» Problem details: Copy out word for word the lines of the records from the one containing "This screenshot has width=1206, height=524." through the one containing "This screenshot has width=856, height=598.", including both of those lines.

» Stored items:
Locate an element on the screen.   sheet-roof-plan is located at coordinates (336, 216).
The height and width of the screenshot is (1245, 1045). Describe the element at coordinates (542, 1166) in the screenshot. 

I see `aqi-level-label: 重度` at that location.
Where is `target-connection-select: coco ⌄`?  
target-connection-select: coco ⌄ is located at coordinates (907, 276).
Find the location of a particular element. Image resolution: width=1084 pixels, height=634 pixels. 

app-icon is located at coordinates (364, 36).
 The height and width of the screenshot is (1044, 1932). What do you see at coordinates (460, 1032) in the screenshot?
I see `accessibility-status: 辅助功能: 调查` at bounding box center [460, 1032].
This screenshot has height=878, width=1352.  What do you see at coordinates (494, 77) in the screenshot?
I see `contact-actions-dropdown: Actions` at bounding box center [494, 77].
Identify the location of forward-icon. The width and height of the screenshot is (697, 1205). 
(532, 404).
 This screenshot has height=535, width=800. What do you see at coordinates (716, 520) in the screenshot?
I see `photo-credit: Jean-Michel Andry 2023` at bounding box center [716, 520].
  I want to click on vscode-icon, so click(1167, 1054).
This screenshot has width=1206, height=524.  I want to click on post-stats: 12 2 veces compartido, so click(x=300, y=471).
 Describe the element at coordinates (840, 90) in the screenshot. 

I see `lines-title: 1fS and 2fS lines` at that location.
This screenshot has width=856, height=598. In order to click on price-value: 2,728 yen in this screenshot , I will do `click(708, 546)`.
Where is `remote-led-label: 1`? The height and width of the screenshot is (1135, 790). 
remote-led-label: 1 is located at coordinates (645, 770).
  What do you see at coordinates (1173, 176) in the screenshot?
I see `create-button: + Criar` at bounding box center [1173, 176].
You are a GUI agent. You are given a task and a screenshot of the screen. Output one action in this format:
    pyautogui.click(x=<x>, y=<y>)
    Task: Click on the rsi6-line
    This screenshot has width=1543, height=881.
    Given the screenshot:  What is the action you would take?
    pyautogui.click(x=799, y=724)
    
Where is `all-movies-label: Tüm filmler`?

» Written answer:
This screenshot has width=1206, height=524.  I want to click on post-stats: 12 2 veces compartido, so click(x=300, y=471).
 Describe the element at coordinates (840, 90) in the screenshot. 

I see `lines-title: 1fS and 2fS lines` at that location.
This screenshot has width=856, height=598. In order to click on price-value: 2,728 yen in this screenshot , I will do `click(708, 546)`.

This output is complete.